The ray completed its roll, and as it did, its body began to undulate at the margins, wave upon wave sweeping from back to front, carrying the mackerel into position under the ray’s mouth. Several quick gulps, and the fish disappeared. The entire process from attack to disappearance took fewer than 10 seconds.

Bray was elated. He and Hixon had seen with their own eyes the way electric rays use their charge, and it was primarily an instrument of predation. Furthermore, he had proof: Hixon had had the presence of mind to photograph the entire event. All that remained was to write up the findings, mail them to a reputable journal and then reap a bit of well-deserved praise for setting the facts straight. That’s the way science is said to work.

Bray finished the paper and sent it off to Science, the premier magazine among American scientists. It was sent right back. When a scientific journal receives a submission, it sends it around to other scientists in the same field who assess the quality of the work. And one of Bray’s reviewers felt that he should “tone down” his claims, that he “really didn’t have any direct evidence that the ray had zapped its prey.”

Bray, of course, was incredulous. “If you look at that slide--that mackerel, something happened to it. They just don’t hang around like that,” he says. But after the initial amazement wore off, the human spirit took over; as Bray puts it, “We were a bunch of young graduate students, and we figured, ‘We know they’re doing it. Let’s just demonstrate it.’ ”

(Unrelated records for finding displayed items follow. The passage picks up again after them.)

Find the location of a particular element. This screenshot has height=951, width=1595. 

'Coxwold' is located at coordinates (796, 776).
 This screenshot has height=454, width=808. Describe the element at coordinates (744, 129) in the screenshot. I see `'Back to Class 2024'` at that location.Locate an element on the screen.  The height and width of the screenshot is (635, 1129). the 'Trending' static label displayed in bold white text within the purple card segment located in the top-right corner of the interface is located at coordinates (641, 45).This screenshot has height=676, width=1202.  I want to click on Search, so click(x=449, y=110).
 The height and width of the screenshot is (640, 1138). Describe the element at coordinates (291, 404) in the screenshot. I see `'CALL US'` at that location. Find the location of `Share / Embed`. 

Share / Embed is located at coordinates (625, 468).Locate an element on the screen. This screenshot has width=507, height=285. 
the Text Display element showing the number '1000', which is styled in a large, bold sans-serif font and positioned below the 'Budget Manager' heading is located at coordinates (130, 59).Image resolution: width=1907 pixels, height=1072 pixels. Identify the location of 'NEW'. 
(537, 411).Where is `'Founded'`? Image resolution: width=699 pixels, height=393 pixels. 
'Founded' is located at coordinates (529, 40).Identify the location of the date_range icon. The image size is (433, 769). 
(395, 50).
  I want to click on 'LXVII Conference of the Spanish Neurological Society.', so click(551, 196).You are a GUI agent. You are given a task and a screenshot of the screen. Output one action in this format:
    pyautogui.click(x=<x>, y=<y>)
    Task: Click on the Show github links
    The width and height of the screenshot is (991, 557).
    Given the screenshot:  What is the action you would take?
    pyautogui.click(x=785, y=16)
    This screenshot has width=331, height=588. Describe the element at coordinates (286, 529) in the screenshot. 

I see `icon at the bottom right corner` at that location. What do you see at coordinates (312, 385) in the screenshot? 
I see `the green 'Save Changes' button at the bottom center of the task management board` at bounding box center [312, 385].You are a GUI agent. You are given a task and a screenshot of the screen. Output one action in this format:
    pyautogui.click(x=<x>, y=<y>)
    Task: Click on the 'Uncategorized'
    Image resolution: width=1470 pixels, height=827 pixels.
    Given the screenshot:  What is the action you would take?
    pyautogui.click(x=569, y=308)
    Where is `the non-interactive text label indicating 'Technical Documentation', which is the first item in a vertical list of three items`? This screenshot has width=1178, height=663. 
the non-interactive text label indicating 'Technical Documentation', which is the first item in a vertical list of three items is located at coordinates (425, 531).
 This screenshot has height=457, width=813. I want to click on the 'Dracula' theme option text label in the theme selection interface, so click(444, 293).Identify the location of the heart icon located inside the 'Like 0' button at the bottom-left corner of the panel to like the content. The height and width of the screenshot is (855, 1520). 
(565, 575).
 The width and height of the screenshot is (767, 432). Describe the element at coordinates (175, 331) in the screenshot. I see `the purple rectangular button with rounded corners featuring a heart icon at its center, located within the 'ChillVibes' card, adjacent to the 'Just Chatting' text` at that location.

Rarely are demonstrations so elegant and sweet--and ingenious. Taking a plastic shower-curtain holder, Bray made a clamp for holding a small fish. He attached this to the end of a long, fiberglass pole. Then he fixed a camera flashbulb to the clamp. And finally, he and Hixon went out into the black, nighttime waters over Naples Reef.

Advertisement

Soon spying a ray, they approached as close as possible with their diving lights, then prepared to prove the truth. Bray clamped a small, anesthetized fish behind the flashbulb, gave the loaded device to Hixon and turned off the diving lights. Bray then opened the shutter of his camera and pointed it in the direction of the ray. Hixon, holding the rod before him, groped very slowly toward the ray. They waited. Their breath hissed in their breathing valves. Bubbles streamed up from the depths. Suddenly the divers, the ray and the anesthetized fish all appeared out of the dark in a blinding flash of light. There, in that split-second, Bray and Hixon saw the ray cupped over the fish, the fish rigid in tetany, the light glowing through the flesh of predator and prey. With its electric charge, the ray had set off the flash and taken its own picture. This time it couldn’t be denied. The California electric ray had enough voltage, and it showed the proper desires: Therefore, concluded the ponderous workings of science, it probably is an electric predator. Bray sent the picture off, and a week later the editor called. The paper was accepted.

All of which boils down to a moral: It’s harder to prove an unaccepted truth than it is to erase a falsehood that’s been accepted. Science is full of these “truths”--false beliefs conceived in casual observations and half-baked in unthinking repetition. I think about that sometimes when I hear statements like my favorite “fact”--that we humans use only 10% of our brain cells. We use them all, of course, or we wouldn’t have them; nature doesn’t tolerate excess baggage. Someday some bright young physiologist is going to come along, discover the real truth, send his findings off for publication and fame, and end up diving in the scientific dark for more “proof.”